Today – February 7. – is the official Sun Day in Narvik. That is the day, the sun is no longer obscured by the mountains and it shines down on the town square. The dark season of 2013 is over officially, although a lot of valleys and villages in the municipality has to wait for days, even weeks for the sun to get high enough in the sky to shine down on them. Time flies – and soon the midnight sun will shine in through windows from the oposite side of the Ofoten Fjord.
The official sun day is celebrated with taking half the day off and of course eating sun buns.
I really enjoy looking through older photos, and thought this would actually deserve a posting. It’s taken one the magic night 23. January 1216 pm. The northern light was absolutely stunning that evening…
The days are rapidly getting shorter. Geographically the sun should disappear on November 22. But because of the mountains, the sun disappears a few days earlier. Geographically the sun reappears the February 6., but again because of the mountains the actual observation of the sun is a few days later.
In between these dates it is dark here. Around Christmas it is just a faint dusky light around noon, the rest of the 22 hours of the day it is dark. Pitch dark – as in the middle of the night. It is the dark season. But this time of year makes it even more cozy with lights, especially candle lights. AND it is the season of Northern Lights! During summer, the midnight sun lights up the sky day and night, thus drowning the faint light from the Northern Light. In the winter-time it is the other way around!
Even now the sun is setting early. This photo of reflections in the snow-covered mountains from sunset was taken 15:58 today.
This old and slow computer really needs changing now. Moore’s Law is very much in effect here. But I enjoy very much sharing my photos with you – and by the looks of it – you enjoy it to! Lesley Carter is one of my most avid readers. Her blog Bucket List Publication – lesleycarter.com is really nice – especially if you’re a viking roaming the seven seas (and the lands in between). So please check it out! And she is – according to her profile page – pregnant as well: so congrats and best wishes all around, Lesley!
This photo was taken from Ankens with view of the Ofoten Fjord and the mountain range Veggen (loosly translates to “The Wall”) in the background on October the 12. Enjoy!
The lighthouse on Ankenes and Northern Lights up above behind some fast moving clouds. Taken on October the 13.
This is taken the same evening (October 14. 2012) as the previous photo. Here the Northern Light is somewhat stronger. This view is towards the South and the previous photo is taken towards the North.
Quiet – but it’s there
It’s been very, very quiet on the Northern Lights front. The particle flow is very good. Now, I am not a physicist – but I have a fair share of knowledge in the field, having studied it and been a happy member of the Physics Club at The University of Tromsø (The Northern Lights Capital of Norway – a really fun city with lots of things to explore – I highly recommend it). In my humble opinion when the Solar Wind is at low speeds (right now ~500 km/s) – as it is right now, and the Geomagnetic Field component is neutral and the Dynamic pressure is low – even with a quite strong stream of charged particles from the Sun – all we get here is a “vail” of Northern Lights, but things changes fast. Sudden Solar Prominences can quickly change the conditions for Northern Lights.
2013 – A peak year
The solar activity in terms of Solar Prominences (also known as protuberanses) varies. These are known as Solar Cycles (or Magnetic Activity Cycles). They peak about every 11. year. 2013 is an estimated new peak. In correlations with this heightened activity, solar observatories register a rise in Sun Spots.

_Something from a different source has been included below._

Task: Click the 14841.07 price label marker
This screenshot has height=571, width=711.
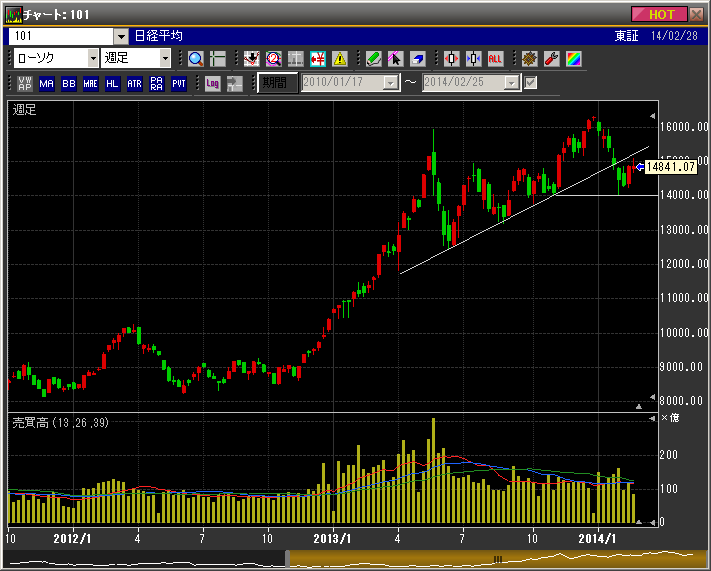Action: pos(671,167)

The photo below is taken in Ankenes the 15. – which was a pretty good day for shooting, but this faint “vail” captivated me enough to develop.

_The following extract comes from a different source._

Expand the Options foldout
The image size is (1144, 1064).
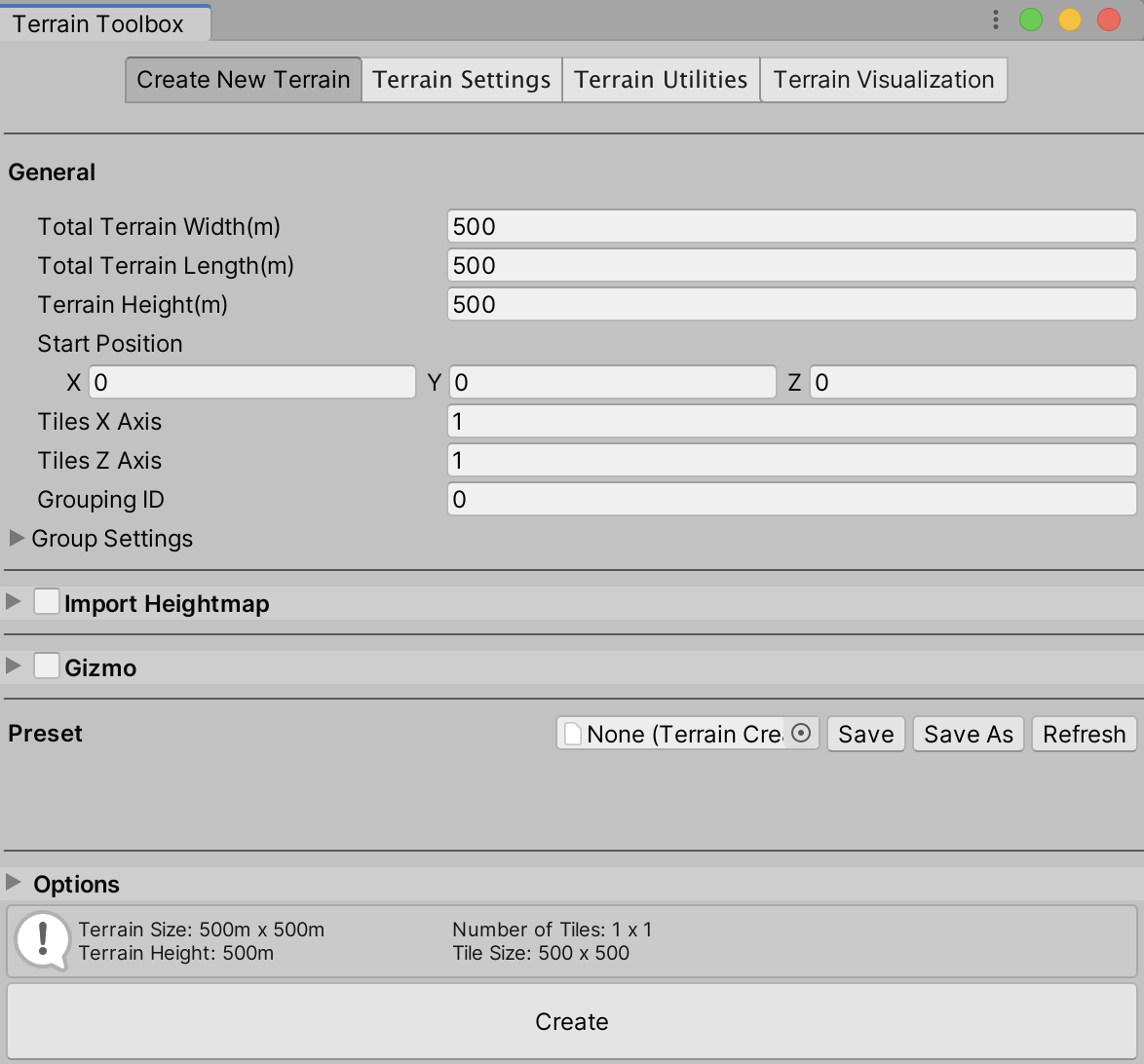[14, 883]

To round of a quiet night with practically no northern lights and some editing work on the aging computer – here is one of the big flashes from last night! Glad Wenche came out in time to see this! Better than fireworks – isn’t it!
In relation to the previous two posts…
I have a sensational old and slow computer. So cranking out Northern Lights photos is a slow and tedious process in sharp contrast to my camera, which is fast as lightning in comparison when it comes to process photos…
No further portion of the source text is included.